━━━━━ Supplied data

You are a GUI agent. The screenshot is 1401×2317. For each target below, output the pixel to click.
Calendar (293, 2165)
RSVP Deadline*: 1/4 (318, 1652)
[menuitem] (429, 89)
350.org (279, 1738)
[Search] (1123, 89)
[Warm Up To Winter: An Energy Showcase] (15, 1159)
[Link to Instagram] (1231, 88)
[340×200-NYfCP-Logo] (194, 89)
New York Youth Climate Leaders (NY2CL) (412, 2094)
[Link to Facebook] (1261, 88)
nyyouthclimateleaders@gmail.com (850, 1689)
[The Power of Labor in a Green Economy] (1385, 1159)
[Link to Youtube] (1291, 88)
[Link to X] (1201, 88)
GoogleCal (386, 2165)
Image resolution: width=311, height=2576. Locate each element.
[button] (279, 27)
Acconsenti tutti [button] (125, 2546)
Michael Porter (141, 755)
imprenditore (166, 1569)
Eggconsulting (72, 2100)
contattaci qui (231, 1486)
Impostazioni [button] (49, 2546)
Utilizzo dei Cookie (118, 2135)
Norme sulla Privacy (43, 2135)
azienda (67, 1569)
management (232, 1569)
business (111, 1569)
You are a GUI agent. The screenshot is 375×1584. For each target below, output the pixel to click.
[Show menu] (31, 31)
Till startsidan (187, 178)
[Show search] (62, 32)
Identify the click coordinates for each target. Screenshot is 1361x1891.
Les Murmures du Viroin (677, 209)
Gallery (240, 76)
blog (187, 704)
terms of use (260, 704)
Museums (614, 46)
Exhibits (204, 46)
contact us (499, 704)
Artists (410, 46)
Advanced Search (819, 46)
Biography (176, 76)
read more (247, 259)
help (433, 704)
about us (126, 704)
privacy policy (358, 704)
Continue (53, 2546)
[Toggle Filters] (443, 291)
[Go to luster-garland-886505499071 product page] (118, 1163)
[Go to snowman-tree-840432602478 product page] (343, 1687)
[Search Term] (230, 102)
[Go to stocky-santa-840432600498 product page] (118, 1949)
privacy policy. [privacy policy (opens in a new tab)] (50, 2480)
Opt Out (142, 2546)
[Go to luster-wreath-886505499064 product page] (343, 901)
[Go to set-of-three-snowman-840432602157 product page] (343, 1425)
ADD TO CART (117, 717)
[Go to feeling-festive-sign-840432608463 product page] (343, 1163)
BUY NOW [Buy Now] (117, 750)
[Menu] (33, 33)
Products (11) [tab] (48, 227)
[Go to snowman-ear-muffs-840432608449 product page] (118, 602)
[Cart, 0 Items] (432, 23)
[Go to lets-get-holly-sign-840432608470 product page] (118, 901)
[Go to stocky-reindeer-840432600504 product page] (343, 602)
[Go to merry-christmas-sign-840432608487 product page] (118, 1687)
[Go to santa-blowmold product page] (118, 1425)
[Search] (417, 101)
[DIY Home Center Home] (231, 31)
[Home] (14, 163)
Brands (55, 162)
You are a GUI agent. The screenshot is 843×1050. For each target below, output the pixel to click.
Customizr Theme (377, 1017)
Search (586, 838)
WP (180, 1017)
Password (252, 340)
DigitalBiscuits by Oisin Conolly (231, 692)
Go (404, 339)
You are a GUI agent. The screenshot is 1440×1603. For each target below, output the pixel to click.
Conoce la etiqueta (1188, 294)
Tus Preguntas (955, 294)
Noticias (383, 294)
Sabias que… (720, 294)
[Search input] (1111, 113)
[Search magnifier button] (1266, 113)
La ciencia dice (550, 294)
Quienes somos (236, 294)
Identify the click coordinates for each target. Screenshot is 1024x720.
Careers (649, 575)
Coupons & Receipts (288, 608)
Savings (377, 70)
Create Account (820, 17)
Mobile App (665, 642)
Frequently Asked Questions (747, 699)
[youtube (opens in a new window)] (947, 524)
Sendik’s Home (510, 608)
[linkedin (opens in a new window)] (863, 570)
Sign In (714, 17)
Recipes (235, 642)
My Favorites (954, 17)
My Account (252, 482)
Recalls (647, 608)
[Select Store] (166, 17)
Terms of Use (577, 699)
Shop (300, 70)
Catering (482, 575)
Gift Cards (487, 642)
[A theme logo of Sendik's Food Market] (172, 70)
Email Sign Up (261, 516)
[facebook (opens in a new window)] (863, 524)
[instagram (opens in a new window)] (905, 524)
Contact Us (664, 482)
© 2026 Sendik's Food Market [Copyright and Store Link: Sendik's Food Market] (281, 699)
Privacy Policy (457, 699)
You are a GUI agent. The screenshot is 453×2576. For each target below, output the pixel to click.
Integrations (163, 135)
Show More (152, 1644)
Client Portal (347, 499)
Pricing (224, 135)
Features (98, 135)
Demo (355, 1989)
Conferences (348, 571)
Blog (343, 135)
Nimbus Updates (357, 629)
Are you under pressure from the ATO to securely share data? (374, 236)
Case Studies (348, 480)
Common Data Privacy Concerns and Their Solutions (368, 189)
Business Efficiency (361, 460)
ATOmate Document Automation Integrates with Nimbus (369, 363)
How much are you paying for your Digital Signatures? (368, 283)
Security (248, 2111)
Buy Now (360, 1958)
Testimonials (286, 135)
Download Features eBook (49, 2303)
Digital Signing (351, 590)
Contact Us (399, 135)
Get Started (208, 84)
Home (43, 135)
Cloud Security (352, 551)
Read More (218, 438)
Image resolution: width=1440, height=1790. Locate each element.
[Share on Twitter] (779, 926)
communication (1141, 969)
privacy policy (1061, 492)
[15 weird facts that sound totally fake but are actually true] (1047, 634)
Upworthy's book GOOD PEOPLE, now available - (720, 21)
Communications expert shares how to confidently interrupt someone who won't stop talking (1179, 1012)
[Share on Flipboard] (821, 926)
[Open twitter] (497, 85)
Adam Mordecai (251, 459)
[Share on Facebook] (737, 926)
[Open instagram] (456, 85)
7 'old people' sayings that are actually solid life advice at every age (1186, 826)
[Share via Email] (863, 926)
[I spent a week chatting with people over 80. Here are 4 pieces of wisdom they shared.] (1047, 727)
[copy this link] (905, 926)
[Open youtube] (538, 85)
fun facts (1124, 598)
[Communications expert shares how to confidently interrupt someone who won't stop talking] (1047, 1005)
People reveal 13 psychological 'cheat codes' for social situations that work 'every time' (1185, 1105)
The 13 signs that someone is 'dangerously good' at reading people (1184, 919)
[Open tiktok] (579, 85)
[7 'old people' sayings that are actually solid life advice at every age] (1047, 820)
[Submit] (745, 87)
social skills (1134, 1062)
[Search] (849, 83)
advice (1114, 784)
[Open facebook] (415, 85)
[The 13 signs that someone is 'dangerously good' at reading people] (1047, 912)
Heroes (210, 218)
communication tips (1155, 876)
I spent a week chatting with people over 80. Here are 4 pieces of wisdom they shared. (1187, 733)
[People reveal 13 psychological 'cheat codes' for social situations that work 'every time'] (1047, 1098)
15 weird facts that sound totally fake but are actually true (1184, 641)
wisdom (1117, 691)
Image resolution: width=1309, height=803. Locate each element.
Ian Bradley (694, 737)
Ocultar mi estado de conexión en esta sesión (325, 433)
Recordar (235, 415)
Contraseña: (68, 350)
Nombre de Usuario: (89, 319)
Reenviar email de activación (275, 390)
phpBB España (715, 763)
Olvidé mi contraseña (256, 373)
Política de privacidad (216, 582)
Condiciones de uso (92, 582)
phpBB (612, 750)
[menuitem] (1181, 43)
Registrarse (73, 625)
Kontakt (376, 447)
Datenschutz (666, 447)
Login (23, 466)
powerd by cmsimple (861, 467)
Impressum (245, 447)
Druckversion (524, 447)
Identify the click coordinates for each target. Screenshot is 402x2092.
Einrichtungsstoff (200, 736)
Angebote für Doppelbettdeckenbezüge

━━━━━━━━━━

- Goal of the exercise
Write out every line of the data items above with no changes at all.

- Answer below
You are a GUI agent. The screenshot is 1401×2317. For each target below, output the pixel to click.
Calendar (293, 2165)
RSVP Deadline*: 1/4 (318, 1652)
[menuitem] (429, 89)
350.org (279, 1738)
[Search] (1123, 89)
[Warm Up To Winter: An Energy Showcase] (15, 1159)
[Link to Instagram] (1231, 88)
[340×200-NYfCP-Logo] (194, 89)
New York Youth Climate Leaders (NY2CL) (412, 2094)
[Link to Facebook] (1261, 88)
nyyouthclimateleaders@gmail.com (850, 1689)
[The Power of Labor in a Green Economy] (1385, 1159)
[Link to Youtube] (1291, 88)
[Link to X] (1201, 88)
GoogleCal (386, 2165)
Image resolution: width=311, height=2576. Locate each element.
[button] (279, 27)
Acconsenti tutti [button] (125, 2546)
Michael Porter (141, 755)
imprenditore (166, 1569)
Eggconsulting (72, 2100)
contattaci qui (231, 1486)
Impostazioni [button] (49, 2546)
Utilizzo dei Cookie (118, 2135)
Norme sulla Privacy (43, 2135)
azienda (67, 1569)
management (232, 1569)
business (111, 1569)
You are a GUI agent. The screenshot is 375×1584. For each target below, output the pixel to click.
[Show menu] (31, 31)
Till startsidan (187, 178)
[Show search] (62, 32)
Identify the click coordinates for each target. Screenshot is 1361x1891.
Les Murmures du Viroin (677, 209)
Gallery (240, 76)
blog (187, 704)
terms of use (260, 704)
Museums (614, 46)
Exhibits (204, 46)
contact us (499, 704)
Artists (410, 46)
Advanced Search (819, 46)
Biography (176, 76)
read more (247, 259)
help (433, 704)
about us (126, 704)
privacy policy (358, 704)
Continue (53, 2546)
[Toggle Filters] (443, 291)
[Go to luster-garland-886505499071 product page] (118, 1163)
[Go to snowman-tree-840432602478 product page] (343, 1687)
[Search Term] (230, 102)
[Go to stocky-santa-840432600498 product page] (118, 1949)
privacy policy. [privacy policy (opens in a new tab)] (50, 2480)
Opt Out (142, 2546)
[Go to luster-wreath-886505499064 product page] (343, 901)
[Go to set-of-three-snowman-840432602157 product page] (343, 1425)
ADD TO CART (117, 717)
[Go to feeling-festive-sign-840432608463 product page] (343, 1163)
BUY NOW [Buy Now] (117, 750)
[Menu] (33, 33)
Products (11) [tab] (48, 227)
[Go to snowman-ear-muffs-840432608449 product page] (118, 602)
[Cart, 0 Items] (432, 23)
[Go to lets-get-holly-sign-840432608470 product page] (118, 901)
[Go to stocky-reindeer-840432600504 product page] (343, 602)
[Go to merry-christmas-sign-840432608487 product page] (118, 1687)
[Go to santa-blowmold product page] (118, 1425)
[Search] (417, 101)
[DIY Home Center Home] (231, 31)
[Home] (14, 163)
Brands (55, 162)
You are a GUI agent. The screenshot is 843×1050. For each target below, output the pixel to click.
Customizr Theme (377, 1017)
Search (586, 838)
WP (180, 1017)
Password (252, 340)
DigitalBiscuits by Oisin Conolly (231, 692)
Go (404, 339)
You are a GUI agent. The screenshot is 1440×1603. For each target below, output the pixel to click.
Conoce la etiqueta (1188, 294)
Tus Preguntas (955, 294)
Noticias (383, 294)
Sabias que… (720, 294)
[Search input] (1111, 113)
[Search magnifier button] (1266, 113)
La ciencia dice (550, 294)
Quienes somos (236, 294)
Identify the click coordinates for each target. Screenshot is 1024x720.
Careers (649, 575)
Coupons & Receipts (288, 608)
Savings (377, 70)
Create Account (820, 17)
Mobile App (665, 642)
Frequently Asked Questions (747, 699)
[youtube (opens in a new window)] (947, 524)
Sendik’s Home (510, 608)
[linkedin (opens in a new window)] (863, 570)
Sign In (714, 17)
Recipes (235, 642)
My Favorites (954, 17)
My Account (252, 482)
Recalls (647, 608)
[Select Store] (166, 17)
Terms of Use (577, 699)
Shop (300, 70)
Catering (482, 575)
Gift Cards (487, 642)
[A theme logo of Sendik's Food Market] (172, 70)
Email Sign Up (261, 516)
[facebook (opens in a new window)] (863, 524)
[instagram (opens in a new window)] (905, 524)
Contact Us (664, 482)
© 2026 Sendik's Food Market [Copyright and Store Link: Sendik's Food Market] (281, 699)
Privacy Policy (457, 699)
You are a GUI agent. The screenshot is 453×2576. For each target below, output the pixel to click.
Integrations (163, 135)
Show More (152, 1644)
Client Portal (347, 499)
Pricing (224, 135)
Features (98, 135)
Demo (355, 1989)
Conferences (348, 571)
Blog (343, 135)
Nimbus Updates (357, 629)
Are you under pressure from the ATO to securely share data? (374, 236)
Case Studies (348, 480)
Common Data Privacy Concerns and Their Solutions (368, 189)
Business Efficiency (361, 460)
ATOmate Document Automation Integrates with Nimbus (369, 363)
How much are you paying for your Digital Signatures? (368, 283)
Security (248, 2111)
Buy Now (360, 1958)
Testimonials (286, 135)
Download Features eBook (49, 2303)
Digital Signing (351, 590)
Contact Us (399, 135)
Get Started (208, 84)
Home (43, 135)
Cloud Security (352, 551)
Read More (218, 438)
Image resolution: width=1440, height=1790. Locate each element.
[Share on Twitter] (779, 926)
communication (1141, 969)
privacy policy (1061, 492)
[15 weird facts that sound totally fake but are actually true] (1047, 634)
Upworthy's book GOOD PEOPLE, now available - (720, 21)
Communications expert shares how to confidently interrupt someone who won't stop talking (1179, 1012)
[Share on Flipboard] (821, 926)
[Open twitter] (497, 85)
Adam Mordecai (251, 459)
[Share on Facebook] (737, 926)
[Open instagram] (456, 85)
7 'old people' sayings that are actually solid life advice at every age (1186, 826)
[Share via Email] (863, 926)
[I spent a week chatting with people over 80. Here are 4 pieces of wisdom they shared.] (1047, 727)
[copy this link] (905, 926)
[Open youtube] (538, 85)
fun facts (1124, 598)
[Communications expert shares how to confidently interrupt someone who won't stop talking] (1047, 1005)
People reveal 13 psychological 'cheat codes' for social situations that work 'every time' (1185, 1105)
The 13 signs that someone is 'dangerously good' at reading people (1184, 919)
[Open tiktok] (579, 85)
[7 'old people' sayings that are actually solid life advice at every age] (1047, 820)
[Submit] (745, 87)
social skills (1134, 1062)
[Search] (849, 83)
advice (1114, 784)
[Open facebook] (415, 85)
[The 13 signs that someone is 'dangerously good' at reading people] (1047, 912)
Heroes (210, 218)
communication tips (1155, 876)
I spent a week chatting with people over 80. Here are 4 pieces of wisdom they shared. (1187, 733)
[People reveal 13 psychological 'cheat codes' for social situations that work 'every time'] (1047, 1098)
15 weird facts that sound totally fake but are actually true (1184, 641)
wisdom (1117, 691)
Image resolution: width=1309, height=803. Locate each element.
Ian Bradley (694, 737)
Ocultar mi estado de conexión en esta sesión (325, 433)
Recordar (235, 415)
Contraseña: (68, 350)
Nombre de Usuario: (89, 319)
Reenviar email de activación (275, 390)
phpBB España (715, 763)
Olvidé mi contraseña (256, 373)
Política de privacidad (216, 582)
Condiciones de uso (92, 582)
phpBB (612, 750)
[menuitem] (1181, 43)
Registrarse (73, 625)
Kontakt (376, 447)
Datenschutz (666, 447)
Login (23, 466)
powerd by cmsimple (861, 467)
Impressum (245, 447)
Druckversion (524, 447)
Identify the click coordinates for each target. Screenshot is 402x2092.
Einrichtungsstoff (200, 736)
Angebote für Doppelbettdeckenbezüge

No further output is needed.